Rewrite the items from the line containing "['2022 북구의회를사랑하는모임 팥죽 나눔봉사' 게시글의 사진(1)" through the line containing "US Disaster Relief (223, 10)", both ends included, as a JSON list of strings with one string per line and blank lines omitted.

▸ **DATASET RECORDS**:
....

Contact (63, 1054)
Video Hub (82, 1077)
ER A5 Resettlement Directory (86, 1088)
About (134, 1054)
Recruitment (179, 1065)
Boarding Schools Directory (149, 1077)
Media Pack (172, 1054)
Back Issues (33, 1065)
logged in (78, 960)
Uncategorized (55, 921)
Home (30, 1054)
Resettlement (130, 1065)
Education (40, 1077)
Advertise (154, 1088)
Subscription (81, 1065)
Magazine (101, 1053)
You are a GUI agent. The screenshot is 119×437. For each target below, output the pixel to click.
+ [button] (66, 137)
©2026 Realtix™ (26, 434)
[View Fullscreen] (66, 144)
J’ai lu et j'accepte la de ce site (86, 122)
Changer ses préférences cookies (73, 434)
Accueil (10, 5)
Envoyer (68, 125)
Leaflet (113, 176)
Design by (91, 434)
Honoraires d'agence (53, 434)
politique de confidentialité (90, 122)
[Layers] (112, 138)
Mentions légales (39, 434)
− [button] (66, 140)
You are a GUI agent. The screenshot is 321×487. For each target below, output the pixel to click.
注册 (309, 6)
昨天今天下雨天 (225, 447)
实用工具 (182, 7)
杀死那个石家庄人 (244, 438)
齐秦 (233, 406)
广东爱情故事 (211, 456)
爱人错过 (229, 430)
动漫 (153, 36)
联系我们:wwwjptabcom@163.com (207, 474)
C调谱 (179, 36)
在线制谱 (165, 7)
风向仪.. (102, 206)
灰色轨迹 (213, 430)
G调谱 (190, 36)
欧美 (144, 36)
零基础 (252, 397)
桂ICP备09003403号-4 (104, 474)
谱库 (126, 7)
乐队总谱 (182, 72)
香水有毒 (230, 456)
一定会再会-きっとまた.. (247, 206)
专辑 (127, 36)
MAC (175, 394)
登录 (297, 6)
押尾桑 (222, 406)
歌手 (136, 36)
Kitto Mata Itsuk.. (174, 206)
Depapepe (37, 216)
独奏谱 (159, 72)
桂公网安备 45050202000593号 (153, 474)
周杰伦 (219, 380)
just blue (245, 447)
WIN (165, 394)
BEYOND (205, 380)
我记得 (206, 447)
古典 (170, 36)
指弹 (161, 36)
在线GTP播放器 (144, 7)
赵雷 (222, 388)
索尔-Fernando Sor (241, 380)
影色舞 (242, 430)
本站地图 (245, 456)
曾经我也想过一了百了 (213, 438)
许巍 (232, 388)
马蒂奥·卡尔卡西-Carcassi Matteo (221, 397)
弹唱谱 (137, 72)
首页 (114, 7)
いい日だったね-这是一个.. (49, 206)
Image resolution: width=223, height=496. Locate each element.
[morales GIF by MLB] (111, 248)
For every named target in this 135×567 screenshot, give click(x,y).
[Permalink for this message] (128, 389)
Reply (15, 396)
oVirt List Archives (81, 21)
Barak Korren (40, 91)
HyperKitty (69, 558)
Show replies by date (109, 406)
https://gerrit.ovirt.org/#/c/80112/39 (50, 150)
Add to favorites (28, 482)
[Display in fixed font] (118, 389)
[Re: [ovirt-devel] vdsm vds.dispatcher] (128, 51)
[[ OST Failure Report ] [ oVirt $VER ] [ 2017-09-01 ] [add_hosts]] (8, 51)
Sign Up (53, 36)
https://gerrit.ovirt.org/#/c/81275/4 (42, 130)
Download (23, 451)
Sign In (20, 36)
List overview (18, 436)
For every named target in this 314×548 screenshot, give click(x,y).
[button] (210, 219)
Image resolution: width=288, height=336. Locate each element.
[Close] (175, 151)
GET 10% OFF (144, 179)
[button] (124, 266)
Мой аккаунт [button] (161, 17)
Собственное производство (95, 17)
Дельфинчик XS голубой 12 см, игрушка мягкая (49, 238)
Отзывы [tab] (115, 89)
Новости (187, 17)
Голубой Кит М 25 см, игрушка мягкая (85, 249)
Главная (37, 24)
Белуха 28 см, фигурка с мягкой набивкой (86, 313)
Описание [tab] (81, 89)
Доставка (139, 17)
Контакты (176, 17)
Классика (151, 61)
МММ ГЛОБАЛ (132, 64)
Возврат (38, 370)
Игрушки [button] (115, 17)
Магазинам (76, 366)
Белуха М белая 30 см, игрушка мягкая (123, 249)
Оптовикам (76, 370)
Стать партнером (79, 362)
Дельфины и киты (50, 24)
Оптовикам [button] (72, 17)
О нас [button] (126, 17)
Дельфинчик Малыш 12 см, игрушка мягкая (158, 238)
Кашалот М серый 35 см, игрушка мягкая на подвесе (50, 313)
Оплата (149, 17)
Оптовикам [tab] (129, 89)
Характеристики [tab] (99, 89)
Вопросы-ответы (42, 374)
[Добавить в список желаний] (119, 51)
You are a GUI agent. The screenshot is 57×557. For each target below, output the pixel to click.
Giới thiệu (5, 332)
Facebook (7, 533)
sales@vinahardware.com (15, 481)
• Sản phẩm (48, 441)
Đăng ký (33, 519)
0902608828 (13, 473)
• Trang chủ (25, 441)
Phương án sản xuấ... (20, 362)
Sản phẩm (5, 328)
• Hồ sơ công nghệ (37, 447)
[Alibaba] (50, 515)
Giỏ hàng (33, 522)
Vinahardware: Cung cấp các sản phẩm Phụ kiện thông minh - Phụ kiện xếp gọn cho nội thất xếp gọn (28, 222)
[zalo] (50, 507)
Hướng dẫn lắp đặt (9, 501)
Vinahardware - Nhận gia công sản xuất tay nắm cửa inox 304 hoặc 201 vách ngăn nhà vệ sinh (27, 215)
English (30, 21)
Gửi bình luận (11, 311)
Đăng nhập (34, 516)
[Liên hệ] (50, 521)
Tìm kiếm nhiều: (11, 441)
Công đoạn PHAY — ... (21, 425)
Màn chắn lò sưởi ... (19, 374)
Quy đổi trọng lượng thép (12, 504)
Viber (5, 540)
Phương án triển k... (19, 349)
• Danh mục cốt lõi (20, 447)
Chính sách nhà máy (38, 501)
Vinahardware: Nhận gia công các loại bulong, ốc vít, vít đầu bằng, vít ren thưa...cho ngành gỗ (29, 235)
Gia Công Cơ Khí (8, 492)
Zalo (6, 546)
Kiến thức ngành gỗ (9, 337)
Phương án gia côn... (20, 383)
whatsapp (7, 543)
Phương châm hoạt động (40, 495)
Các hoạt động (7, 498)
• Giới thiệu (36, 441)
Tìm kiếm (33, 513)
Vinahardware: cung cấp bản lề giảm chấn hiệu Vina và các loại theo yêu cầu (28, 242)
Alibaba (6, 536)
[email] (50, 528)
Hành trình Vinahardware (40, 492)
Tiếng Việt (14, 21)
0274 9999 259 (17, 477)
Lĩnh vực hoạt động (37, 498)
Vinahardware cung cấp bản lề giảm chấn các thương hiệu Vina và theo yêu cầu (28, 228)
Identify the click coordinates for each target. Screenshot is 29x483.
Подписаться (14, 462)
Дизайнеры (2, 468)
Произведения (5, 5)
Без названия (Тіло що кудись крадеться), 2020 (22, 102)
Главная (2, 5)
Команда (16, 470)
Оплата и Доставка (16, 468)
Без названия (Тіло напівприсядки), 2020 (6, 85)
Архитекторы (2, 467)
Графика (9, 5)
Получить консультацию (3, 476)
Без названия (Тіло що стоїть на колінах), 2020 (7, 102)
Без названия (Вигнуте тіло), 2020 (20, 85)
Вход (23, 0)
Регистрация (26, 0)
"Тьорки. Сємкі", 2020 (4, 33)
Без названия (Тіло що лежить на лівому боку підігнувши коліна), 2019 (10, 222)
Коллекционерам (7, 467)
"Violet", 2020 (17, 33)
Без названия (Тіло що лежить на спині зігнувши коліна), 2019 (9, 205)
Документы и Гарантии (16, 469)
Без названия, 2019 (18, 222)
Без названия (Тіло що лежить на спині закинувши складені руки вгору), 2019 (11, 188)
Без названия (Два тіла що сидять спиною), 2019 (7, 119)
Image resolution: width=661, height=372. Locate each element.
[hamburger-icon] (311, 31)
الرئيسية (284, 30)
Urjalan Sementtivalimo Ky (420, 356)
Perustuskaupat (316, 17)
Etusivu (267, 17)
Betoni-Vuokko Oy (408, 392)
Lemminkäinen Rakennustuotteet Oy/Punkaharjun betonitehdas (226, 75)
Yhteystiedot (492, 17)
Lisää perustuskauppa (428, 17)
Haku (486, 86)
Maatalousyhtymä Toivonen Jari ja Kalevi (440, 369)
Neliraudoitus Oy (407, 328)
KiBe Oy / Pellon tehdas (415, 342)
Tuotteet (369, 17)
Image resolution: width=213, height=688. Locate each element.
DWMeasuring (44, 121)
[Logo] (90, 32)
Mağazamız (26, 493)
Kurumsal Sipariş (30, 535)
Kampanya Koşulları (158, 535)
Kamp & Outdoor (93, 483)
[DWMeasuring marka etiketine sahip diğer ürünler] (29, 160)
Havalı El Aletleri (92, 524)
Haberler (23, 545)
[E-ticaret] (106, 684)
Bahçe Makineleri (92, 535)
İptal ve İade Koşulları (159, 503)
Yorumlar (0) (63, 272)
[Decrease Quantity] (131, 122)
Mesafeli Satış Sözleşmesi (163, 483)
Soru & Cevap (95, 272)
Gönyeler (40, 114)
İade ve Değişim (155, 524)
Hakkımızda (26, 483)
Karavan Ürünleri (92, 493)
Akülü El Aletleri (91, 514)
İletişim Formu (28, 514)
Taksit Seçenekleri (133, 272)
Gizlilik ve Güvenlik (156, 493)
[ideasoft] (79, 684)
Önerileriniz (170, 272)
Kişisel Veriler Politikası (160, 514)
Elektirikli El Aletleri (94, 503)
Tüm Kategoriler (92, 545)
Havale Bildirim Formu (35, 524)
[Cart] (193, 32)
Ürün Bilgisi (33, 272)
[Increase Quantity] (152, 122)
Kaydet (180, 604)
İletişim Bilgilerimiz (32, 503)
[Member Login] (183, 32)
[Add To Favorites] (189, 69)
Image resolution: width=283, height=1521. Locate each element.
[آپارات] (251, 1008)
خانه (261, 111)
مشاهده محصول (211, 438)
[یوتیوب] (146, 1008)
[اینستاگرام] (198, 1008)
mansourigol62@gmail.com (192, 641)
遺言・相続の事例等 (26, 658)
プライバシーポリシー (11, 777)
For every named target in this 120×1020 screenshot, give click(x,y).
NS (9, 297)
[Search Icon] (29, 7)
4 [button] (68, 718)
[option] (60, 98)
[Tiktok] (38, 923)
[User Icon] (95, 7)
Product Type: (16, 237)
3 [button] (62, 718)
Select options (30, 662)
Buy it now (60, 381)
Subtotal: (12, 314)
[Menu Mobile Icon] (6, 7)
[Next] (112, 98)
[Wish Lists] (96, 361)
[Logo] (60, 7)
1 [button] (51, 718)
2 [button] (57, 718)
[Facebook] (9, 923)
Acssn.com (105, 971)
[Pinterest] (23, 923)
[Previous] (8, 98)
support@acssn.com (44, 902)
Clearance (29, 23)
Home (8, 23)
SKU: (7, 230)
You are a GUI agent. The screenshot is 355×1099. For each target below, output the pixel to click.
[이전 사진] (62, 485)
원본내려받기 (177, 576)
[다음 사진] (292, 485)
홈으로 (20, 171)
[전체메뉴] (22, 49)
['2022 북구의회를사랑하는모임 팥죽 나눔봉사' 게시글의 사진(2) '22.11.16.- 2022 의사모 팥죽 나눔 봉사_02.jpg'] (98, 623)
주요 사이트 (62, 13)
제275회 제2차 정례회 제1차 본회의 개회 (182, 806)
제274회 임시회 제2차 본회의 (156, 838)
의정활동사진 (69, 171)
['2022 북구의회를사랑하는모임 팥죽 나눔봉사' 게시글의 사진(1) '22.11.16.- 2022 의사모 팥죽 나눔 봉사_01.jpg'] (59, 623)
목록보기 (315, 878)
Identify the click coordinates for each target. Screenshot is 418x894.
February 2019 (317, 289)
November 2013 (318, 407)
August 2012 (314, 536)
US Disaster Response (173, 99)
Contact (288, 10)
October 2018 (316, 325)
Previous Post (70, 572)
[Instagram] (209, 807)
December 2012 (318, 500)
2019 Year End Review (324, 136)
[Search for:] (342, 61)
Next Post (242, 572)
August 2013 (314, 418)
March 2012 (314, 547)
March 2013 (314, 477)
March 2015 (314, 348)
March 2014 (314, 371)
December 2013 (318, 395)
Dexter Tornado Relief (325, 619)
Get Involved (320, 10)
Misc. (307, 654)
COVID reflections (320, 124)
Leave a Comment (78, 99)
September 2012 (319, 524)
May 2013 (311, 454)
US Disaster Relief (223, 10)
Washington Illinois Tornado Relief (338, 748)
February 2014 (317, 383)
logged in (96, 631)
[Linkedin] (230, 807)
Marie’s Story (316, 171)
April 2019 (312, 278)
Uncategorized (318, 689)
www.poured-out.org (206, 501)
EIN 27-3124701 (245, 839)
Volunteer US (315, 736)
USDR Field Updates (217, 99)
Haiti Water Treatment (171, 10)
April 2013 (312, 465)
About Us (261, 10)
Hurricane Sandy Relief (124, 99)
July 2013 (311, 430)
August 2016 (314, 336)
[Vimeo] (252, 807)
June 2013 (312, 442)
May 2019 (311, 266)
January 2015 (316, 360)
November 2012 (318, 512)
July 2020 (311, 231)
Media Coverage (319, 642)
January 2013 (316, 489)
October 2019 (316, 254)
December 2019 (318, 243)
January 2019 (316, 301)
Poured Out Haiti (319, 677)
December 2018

....

▸ **EXPECTED ANSWER**:
[
  "['2022 북구의회를사랑하는모임 팥죽 나눔봉사' 게시글의 사진(1) '22.11.16.- 2022 의사모 팥죽 나눔 봉사_01.jpg'] (59, 623)",
  "목록보기 (315, 878)",
  "Identify the click coordinates for each target. Screenshot is 418x894.",
  "February 2019 (317, 289)",
  "November 2013 (318, 407)",
  "August 2012 (314, 536)",
  "US Disaster Response (173, 99)",
  "Contact (288, 10)",
  "October 2018 (316, 325)",
  "Previous Post (70, 572)",
  "[Instagram] (209, 807)",
  "December 2012 (318, 500)",
  "2019 Year End Review (324, 136)",
  "[Search for:] (342, 61)",
  "Next Post (242, 572)",
  "August 2013 (314, 418)",
  "March 2012 (314, 547)",
  "March 2013 (314, 477)",
  "March 2015 (314, 348)",
  "March 2014 (314, 371)",
  "December 2013 (318, 395)",
  "Dexter Tornado Relief (325, 619)",
  "Get Involved (320, 10)",
  "Misc. (307, 654)",
  "COVID reflections (320, 124)",
  "Leave a Comment (78, 99)",
  "September 2012 (319, 524)",
  "May 2013 (311, 454)",
  "US Disaster Relief (223, 10)"
]